Crucial M500 480GB SSD review
2. Opening the package
The Crucial M500 retail package is shown below:
The M500 series is packaged in a standard 2.5-inch 7mm z-height enclosure and available with an adapter bracket for 9.5mm requirements. Crucial plans to release mSATA and M.2/NGFF versions in Q2).
This drive has a SATA connection, and although it is backward-compatible with SATA 3Gb/s, a native 6Gb/s motherboard is required for maximum performance.
The M500 chassis there's a large thermal pad that covers both the Marvell 9187 controller and DDR3-1600 DRAM. Generally, in case the controller temperature exceed 70C, the firmware will instruct the drive to reduce performance until it returns to normal operating temperature.
To deal with NAND error rates and defects, which are more prevalent at 20nm, Crucial introduced RAIN (Redundant Array of Independent NAND) support to the M500. But in order to save space for RAIN, Crucial is allocating almost 14% of the NAND area, used to curb failure due to NAND defects.
The Marvell 88SS9187 controller has 8 NAND channels and can interleave requests on each channel.
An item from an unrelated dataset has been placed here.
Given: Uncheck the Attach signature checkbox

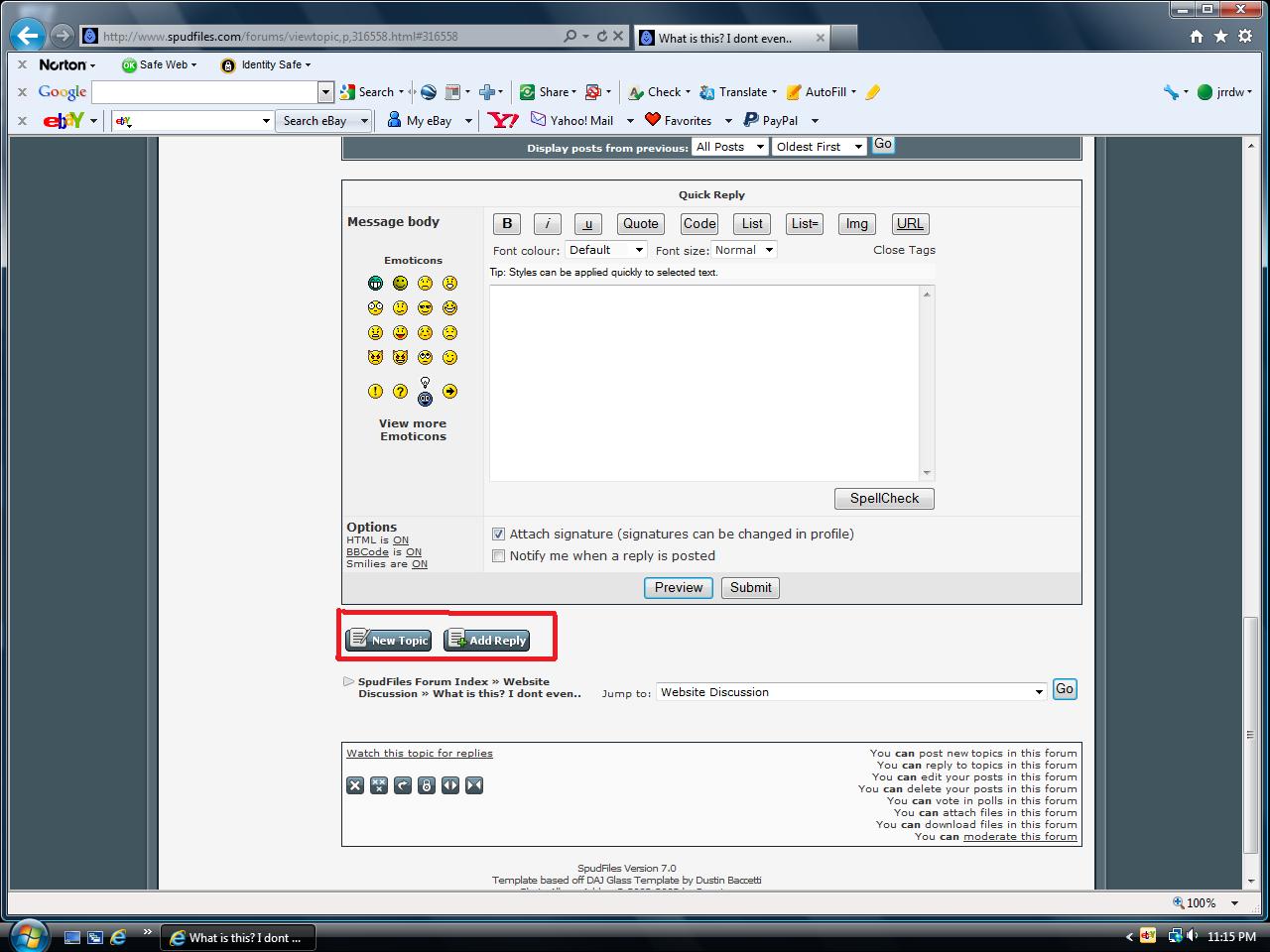Looking at the screenshot, I should tap(499, 535).
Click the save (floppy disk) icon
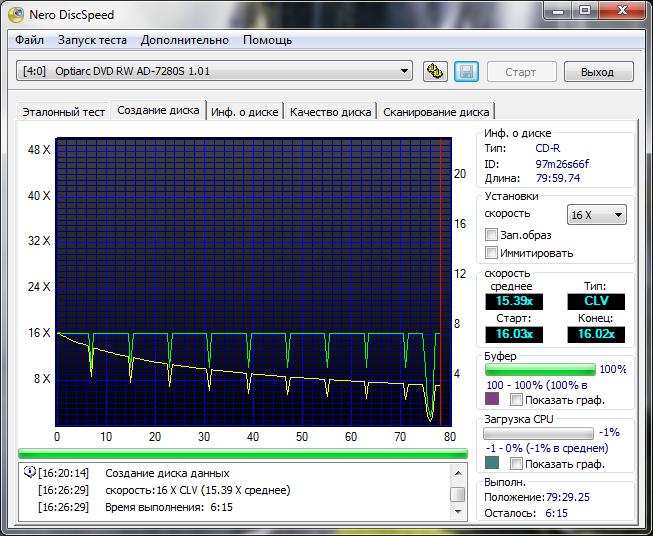This screenshot has height=536, width=653. [465, 71]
This means that you can expect a peak performance with the 480GB and 960GB drives, rather with the 120GB M500.
The drive came with firmware Ver. MU02 installed and as you see below, the available capacity for the user is 457.863 MB. The difference is mostly the conversion of GB to GiB plus a bit of space set aside for over provisioning that the controller uses to maintain the drive over time in an effort to mitigate performance degradation.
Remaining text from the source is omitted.